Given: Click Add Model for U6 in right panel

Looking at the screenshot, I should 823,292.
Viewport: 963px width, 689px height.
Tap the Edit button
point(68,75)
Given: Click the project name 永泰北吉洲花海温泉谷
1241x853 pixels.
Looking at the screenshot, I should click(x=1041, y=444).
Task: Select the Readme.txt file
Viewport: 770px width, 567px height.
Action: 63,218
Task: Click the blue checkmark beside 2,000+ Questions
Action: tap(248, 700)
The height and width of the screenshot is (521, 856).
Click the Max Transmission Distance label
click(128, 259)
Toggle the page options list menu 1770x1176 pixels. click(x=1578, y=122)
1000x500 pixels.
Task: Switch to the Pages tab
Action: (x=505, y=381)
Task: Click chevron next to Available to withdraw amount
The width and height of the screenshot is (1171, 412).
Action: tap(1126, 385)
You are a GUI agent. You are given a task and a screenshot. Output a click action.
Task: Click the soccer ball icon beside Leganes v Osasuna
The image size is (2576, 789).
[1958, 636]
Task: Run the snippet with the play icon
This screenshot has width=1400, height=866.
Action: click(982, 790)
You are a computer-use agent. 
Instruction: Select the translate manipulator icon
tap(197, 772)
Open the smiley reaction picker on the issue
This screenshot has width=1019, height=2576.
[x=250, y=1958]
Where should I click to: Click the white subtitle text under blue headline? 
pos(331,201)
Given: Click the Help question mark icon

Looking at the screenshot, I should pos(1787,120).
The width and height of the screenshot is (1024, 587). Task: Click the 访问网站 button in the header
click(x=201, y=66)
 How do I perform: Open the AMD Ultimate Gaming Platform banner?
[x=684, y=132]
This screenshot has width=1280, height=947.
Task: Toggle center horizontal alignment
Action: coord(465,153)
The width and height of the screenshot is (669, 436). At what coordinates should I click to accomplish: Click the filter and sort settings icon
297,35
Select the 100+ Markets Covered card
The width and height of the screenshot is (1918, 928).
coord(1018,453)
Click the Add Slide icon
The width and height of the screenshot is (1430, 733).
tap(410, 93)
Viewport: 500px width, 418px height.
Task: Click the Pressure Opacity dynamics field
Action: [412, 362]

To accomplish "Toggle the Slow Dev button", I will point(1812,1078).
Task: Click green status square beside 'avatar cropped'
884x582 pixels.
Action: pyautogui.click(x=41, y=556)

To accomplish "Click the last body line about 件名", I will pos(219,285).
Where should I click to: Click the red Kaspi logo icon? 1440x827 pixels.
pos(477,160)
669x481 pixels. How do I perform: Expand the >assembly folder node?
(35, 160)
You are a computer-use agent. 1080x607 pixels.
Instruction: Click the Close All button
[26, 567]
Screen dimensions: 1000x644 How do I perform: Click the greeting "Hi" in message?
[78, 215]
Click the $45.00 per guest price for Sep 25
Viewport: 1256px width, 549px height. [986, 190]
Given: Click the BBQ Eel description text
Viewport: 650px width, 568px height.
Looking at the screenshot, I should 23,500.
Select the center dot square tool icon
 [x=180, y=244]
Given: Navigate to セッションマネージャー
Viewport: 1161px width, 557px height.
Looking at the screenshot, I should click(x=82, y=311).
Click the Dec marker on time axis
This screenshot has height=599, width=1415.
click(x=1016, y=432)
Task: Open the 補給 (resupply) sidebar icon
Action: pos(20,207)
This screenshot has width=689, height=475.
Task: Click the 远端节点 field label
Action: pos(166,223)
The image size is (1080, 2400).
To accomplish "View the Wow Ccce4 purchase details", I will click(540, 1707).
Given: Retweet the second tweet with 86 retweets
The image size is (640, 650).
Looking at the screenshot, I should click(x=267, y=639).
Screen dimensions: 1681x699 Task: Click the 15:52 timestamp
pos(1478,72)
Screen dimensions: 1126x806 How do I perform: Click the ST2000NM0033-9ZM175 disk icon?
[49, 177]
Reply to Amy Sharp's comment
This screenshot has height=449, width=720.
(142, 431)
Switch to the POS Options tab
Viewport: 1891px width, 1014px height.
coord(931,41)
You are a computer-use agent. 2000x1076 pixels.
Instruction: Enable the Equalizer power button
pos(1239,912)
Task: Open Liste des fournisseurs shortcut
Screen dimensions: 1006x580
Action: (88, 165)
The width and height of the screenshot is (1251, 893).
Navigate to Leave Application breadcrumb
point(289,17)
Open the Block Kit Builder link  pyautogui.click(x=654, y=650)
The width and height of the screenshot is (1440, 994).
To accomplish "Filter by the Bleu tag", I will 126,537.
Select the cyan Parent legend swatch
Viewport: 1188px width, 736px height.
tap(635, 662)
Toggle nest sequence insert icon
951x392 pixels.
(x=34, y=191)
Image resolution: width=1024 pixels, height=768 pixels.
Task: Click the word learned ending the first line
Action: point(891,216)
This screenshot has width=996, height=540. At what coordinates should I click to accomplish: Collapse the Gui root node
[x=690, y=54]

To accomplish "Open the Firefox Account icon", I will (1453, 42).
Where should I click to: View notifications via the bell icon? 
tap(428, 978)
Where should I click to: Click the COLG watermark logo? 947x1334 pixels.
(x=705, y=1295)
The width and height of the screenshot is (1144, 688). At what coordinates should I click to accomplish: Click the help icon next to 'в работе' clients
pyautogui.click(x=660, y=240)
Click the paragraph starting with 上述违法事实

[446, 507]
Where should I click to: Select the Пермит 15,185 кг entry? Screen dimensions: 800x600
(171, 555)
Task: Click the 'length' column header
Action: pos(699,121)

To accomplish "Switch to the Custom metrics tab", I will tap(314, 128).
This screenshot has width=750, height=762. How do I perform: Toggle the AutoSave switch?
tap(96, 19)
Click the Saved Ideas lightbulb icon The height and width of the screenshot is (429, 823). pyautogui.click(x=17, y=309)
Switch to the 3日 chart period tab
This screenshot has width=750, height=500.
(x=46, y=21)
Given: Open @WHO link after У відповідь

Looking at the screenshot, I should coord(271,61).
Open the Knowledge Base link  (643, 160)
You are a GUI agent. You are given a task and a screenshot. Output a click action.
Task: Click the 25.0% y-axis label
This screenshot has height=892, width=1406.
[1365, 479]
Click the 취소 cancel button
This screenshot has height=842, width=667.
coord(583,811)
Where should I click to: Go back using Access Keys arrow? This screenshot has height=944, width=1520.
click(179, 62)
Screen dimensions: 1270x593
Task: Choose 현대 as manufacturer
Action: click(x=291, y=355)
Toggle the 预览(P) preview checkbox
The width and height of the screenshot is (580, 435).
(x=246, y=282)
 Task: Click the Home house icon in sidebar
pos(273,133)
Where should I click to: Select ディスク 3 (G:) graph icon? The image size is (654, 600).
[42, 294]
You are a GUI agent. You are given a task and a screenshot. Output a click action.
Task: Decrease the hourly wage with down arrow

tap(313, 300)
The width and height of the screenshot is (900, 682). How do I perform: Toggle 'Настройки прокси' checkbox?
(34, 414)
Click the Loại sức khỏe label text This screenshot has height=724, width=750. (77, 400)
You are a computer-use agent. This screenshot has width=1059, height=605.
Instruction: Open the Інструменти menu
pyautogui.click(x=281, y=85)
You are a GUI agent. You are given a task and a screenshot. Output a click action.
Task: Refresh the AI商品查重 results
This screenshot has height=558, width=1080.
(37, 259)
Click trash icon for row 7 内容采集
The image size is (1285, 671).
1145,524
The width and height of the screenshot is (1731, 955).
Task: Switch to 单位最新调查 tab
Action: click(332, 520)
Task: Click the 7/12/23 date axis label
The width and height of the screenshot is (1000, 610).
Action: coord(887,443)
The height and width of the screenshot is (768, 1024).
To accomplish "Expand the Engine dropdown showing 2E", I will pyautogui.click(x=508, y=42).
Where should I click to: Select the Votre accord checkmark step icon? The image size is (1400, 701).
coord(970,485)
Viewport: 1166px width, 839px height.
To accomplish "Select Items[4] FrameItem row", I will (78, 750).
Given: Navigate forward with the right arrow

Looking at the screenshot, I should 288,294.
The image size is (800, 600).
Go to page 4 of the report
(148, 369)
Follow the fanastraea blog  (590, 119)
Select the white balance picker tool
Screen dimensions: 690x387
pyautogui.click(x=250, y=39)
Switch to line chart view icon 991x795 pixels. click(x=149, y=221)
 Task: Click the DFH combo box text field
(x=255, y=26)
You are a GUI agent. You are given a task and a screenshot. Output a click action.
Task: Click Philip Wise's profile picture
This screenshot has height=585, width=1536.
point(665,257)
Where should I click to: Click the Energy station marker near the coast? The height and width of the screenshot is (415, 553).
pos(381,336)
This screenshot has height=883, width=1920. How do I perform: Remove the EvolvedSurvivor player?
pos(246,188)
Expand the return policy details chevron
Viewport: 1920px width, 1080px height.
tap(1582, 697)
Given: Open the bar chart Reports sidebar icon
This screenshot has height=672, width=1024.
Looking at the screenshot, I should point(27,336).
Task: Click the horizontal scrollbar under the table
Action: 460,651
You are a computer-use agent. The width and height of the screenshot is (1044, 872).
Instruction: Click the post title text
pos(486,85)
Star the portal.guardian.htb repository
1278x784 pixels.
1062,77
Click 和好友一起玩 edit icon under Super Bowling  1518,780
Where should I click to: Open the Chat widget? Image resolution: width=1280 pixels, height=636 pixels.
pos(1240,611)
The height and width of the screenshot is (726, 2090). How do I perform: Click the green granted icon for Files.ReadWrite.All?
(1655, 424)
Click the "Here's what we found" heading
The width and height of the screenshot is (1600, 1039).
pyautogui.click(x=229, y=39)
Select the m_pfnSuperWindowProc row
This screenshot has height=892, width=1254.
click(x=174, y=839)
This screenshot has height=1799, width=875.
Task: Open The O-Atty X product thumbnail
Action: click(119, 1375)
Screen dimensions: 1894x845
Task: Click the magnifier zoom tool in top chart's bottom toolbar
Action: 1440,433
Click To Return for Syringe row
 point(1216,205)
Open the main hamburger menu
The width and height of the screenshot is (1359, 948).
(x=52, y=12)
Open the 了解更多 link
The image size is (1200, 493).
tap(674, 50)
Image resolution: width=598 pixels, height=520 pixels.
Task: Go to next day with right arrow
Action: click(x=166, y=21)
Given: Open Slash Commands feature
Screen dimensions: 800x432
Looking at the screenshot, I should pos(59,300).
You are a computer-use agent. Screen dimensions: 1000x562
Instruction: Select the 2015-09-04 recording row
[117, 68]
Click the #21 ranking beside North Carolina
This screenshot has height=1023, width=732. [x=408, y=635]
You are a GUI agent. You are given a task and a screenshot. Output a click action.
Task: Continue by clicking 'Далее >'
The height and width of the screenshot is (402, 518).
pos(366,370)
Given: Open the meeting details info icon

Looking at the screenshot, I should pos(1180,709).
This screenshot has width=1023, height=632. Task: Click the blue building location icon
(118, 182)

..........

#### Required action
Would you print, exactly as written, every line above from the one holding "This screenshot has height=842, width=667." through the one holding "Task: Refresh the AI商品查重 results", with both included and no other lines?

#### Written solution
This screenshot has height=842, width=667.
coord(583,811)
Where should I click to: Go back using Access Keys arrow? This screenshot has height=944, width=1520.
click(179, 62)
Screen dimensions: 1270x593
Task: Choose 현대 as manufacturer
Action: click(x=291, y=355)
Toggle the 预览(P) preview checkbox
The width and height of the screenshot is (580, 435).
(x=246, y=282)
 Task: Click the Home house icon in sidebar
pos(273,133)
Where should I click to: Select ディスク 3 (G:) graph icon? The image size is (654, 600).
[42, 294]
You are a GUI agent. You are given a task and a screenshot. Output a click action.
Task: Decrease the hourly wage with down arrow

tap(313, 300)
The width and height of the screenshot is (900, 682). How do I perform: Toggle 'Настройки прокси' checkbox?
(34, 414)
Click the Loại sức khỏe label text This screenshot has height=724, width=750. (77, 400)
You are a computer-use agent. This screenshot has width=1059, height=605.
Instruction: Open the Інструменти menu
pyautogui.click(x=281, y=85)
You are a GUI agent. You are given a task and a screenshot. Output a click action.
Task: Refresh the AI商品查重 results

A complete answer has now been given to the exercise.